In my opinion, it was not necessary to allege specifically that these reports were transmitted to the comptroller. That expression does not occur in the body of the enactment, but the word there used is “make,” the present tense of the precise word used by the pleader. This necessarily includes the fact that the report reached the comptroller; and that the word “transmitted” is used subsequently in working out details does not make it an essential element in describing the offense. Neither is the omission to allege that the reports were published of importance, because the offense, if committed, was complete before the required time of publication.

It seems to the court that the -words, “during all the times hereinafter mentioned,” cover the 20th day of February. While, without Eev. St. § 1025, a more technical allegation might be required, yet with it this is sufficient

All the objections to the allegations of an intent to deceive or defraud, or other intent, are met, so far as this court is concerned, by the explicit approval by the supreme court in U. S. v. Britton, 107 U. S. 655, 2 Sup. Ct. Rep. 512, of two counts therein referred to. It is claimed by counsel that some of the propositions here presented and argued were not considered by the supreme court; nevertheless this court is holden to accept its express language relating to the particular counts before it, put in such form that it cannot be regarded as a mere dictum. If such rulings of the supreme court are to be reconsidered, it must be done by it, and not by a subordinate tribunal.

There remain, as to these particular counts, but two propositions to be considered, — one touching the fact that they do not set out that the reports were verified and attested, but on this point allege only that they were in the form required by law; and the other touching the claim that, while they allege that the accused was president, they do not allege that he acted in this matter as president, or in the line of his official duty. Of course, setting out an instrument by its tenor does not supply the want of an allegation of its execution.
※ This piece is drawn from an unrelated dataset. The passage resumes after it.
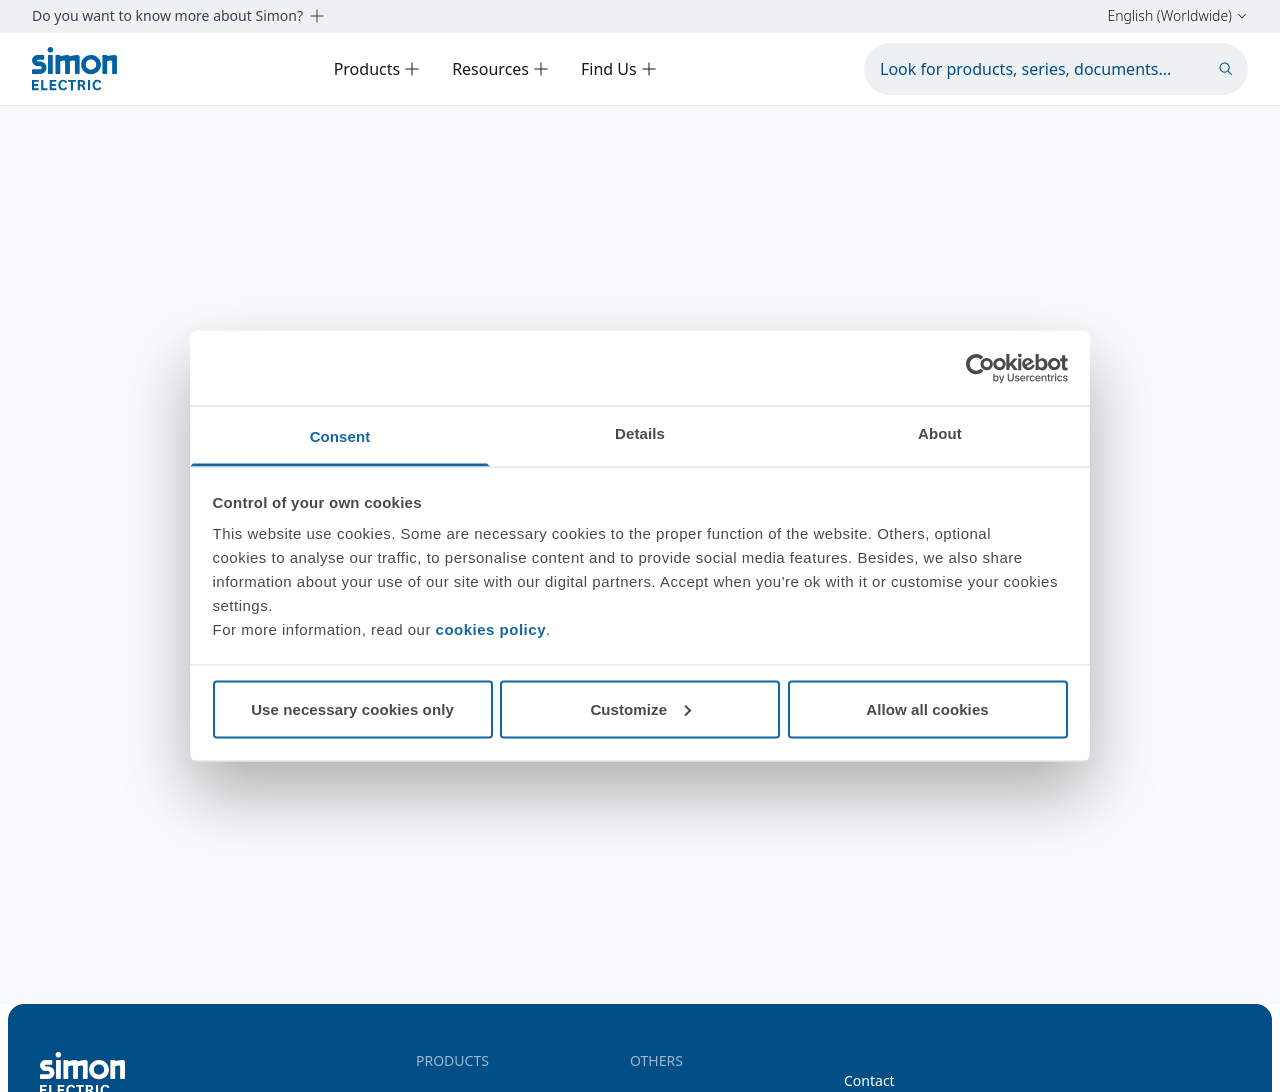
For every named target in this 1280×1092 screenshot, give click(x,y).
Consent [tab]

Ordinarily it is not sufficient in criminal pleadings to allege merely that a matter or thing conforms to law, but the details must be set out, so that the court can apply the law, and determine for itself the validity or invalidity of the transaction or instrument. As to the other proposition. I have already laid down a rule in reference to the indictments against Jonas H. French and Thomas Dana, touching one who is presumably unauthorized, or who has no color *97of authority. Can it be that those portions of Rev. St. § 5209. which punish the unauthorized issue of notes or certificates of deposit, and unauthorized assignments or acceptances, include mere forgeries, though made by one within some of the classes designated in the section? Is it not true, that, aside from the clause punishing those who aid and abet, the offense must include — First, that the offender is one of the enumerated classes; and, second, that he must have acted in the line of his authority, or at least under color thereof? In other words, aside from the clause punishing those who aid and abet, does not the suggestion of a breach of trust or agency run through the whole? U. S. v. Northway, 120 U. S. 327, 333, 7 Sup. Ct. Rep. 580. These are fundamental and difficult questions, which I am not willing to pass upon until they have been thoroughly and carefully reargued, in the light of the conclusions I have reached touching the indictments against Jonas H. French and Thomas Dana, and of the doubts herein expressed.

On completion of the reargument, I will dispose of the demurrer to all (he counts in the indictment, and for the present, in No. 1,212, (United States v. Asa P. Potter,) I will only pass the following order:

Ordered, that the questions raised by the demurrers in this cause and left open by the opinion filed in No. 1,211, (United States v. Asa P. Potter,) be reargued.